Bengaluru: The devastating fire that destroyed thousands of acres of forest land in Karnataka’s Bandipur Tiger Reserve continued to rage on Sunday, stated forest officials. The forest officers took the help of fire service personnel, emergency service personnel and volunteers to douse the flames. They began their fire fighting operation on Saturday and went on till 4 AM on Sunday. Meanwhile, the fire has been successfully contained near Melukamanahalli, Bandipur area, stated a report.

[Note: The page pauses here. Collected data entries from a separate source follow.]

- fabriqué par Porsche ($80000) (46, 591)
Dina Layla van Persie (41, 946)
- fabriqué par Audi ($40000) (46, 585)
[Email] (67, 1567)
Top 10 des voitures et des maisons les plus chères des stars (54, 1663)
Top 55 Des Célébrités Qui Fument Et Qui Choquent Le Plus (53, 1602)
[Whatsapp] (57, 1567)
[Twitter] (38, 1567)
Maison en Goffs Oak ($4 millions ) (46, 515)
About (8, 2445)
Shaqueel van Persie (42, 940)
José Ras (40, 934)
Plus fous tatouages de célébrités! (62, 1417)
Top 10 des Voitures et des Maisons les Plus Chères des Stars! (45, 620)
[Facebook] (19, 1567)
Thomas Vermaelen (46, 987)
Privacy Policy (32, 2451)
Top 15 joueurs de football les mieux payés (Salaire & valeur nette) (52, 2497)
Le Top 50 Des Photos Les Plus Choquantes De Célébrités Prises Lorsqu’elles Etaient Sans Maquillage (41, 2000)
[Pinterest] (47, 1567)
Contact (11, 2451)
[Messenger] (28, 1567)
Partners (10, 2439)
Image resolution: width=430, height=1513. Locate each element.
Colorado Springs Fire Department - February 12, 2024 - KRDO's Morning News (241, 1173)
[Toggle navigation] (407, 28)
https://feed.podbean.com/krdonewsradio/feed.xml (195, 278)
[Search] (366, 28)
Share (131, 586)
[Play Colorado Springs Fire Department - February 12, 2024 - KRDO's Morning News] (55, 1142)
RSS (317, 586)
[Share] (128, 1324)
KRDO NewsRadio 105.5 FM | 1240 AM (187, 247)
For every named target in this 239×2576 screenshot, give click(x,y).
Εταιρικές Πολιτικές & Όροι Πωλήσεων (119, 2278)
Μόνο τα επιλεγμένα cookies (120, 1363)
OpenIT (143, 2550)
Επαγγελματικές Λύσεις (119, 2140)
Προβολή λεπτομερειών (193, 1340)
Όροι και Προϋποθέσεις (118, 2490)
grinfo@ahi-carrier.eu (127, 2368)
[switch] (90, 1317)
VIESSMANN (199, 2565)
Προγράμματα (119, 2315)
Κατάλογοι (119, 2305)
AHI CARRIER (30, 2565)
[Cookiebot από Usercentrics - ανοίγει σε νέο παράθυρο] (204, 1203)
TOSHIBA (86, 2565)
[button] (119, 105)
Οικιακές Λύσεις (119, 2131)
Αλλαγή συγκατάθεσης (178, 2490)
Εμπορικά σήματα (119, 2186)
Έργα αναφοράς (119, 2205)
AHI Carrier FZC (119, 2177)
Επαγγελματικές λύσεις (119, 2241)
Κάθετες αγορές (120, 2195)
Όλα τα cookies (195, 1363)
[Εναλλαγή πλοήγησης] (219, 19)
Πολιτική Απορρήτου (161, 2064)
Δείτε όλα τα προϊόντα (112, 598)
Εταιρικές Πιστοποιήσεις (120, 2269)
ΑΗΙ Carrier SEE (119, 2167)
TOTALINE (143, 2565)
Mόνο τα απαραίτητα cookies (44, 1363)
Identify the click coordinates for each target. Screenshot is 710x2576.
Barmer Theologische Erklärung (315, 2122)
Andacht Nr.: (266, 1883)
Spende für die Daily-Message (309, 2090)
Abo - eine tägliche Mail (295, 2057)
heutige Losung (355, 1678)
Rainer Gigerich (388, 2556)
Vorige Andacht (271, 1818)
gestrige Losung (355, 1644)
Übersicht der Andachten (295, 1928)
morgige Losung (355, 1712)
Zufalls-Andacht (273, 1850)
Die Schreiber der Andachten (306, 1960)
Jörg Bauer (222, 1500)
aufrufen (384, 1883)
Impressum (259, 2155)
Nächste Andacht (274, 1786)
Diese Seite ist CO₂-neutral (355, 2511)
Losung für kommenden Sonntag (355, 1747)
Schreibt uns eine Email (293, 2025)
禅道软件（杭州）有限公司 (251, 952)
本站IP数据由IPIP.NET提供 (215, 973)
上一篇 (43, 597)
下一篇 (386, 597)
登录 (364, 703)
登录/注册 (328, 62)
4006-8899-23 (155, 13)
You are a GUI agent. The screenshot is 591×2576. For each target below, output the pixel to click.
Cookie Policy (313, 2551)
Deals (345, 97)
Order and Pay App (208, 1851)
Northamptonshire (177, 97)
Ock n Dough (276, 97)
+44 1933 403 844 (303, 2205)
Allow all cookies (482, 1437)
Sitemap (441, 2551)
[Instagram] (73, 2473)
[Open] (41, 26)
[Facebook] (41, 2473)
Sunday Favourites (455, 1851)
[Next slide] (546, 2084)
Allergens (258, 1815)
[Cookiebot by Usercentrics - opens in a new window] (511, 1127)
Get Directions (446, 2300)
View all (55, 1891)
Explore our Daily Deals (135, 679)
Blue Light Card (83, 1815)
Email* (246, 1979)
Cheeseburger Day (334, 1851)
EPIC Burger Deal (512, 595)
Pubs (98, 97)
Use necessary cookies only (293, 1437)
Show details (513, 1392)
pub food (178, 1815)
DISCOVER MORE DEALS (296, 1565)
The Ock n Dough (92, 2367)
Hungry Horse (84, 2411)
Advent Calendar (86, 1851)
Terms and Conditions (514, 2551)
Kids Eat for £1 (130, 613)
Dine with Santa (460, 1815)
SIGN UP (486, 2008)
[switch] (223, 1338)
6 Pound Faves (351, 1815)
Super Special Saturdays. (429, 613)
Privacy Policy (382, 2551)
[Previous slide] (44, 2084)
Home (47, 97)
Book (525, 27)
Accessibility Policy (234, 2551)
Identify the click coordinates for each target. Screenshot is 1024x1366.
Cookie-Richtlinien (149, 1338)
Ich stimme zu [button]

The early morning mist had allegedly helped reduce the intensity of the flames. In the wake of the wildfire, the Safari at the Tiger Reserve in Bandipur has been cancelled by authorities as the safari zone has been destroyed in the disaster. The fire has in fact destroyed over 8,000 acres of Bandipur forest area except the areas considered to be critical tiger habitat. The forest is spread over 2.16 lakh acres. The fire also killed hundreds of animal species including snakes, rabbits, lizards and also turned thousands of trees into ashes.

The authorities have reportedly closed the Gundlupet-Ooty highway in an attempt to contain the fire. The major challenge posed to firefighters, forest staff and volunteers were the presence of strong winds. A report by The New Indian Express quoted a source as saying, “Over 150 people are working to douse the fire and more local tribal folk are expected to join hands. They are trying their best to check the spread of fire to NH 67 that passes through the national park.”

This is not the first time that such a forest fire is reported. During 2017, the then chief minister of Karnataka Siddaramaiah ordered a Criminal Investigation Department probe into the Bandipur and Kappatagudda forest fires. “Formulate a plan to restrict such incidents of forest fire and steps that should be taken to control if it occurs again,” Siddaramaiah had reportedly said.

The Bandipur Tiger Reserve is known for maintaining the highest tiger population in the world. Out of the total tigers in India, Bandipur and Nagarahole Tiger Reserve have about early 25 per cent of the population.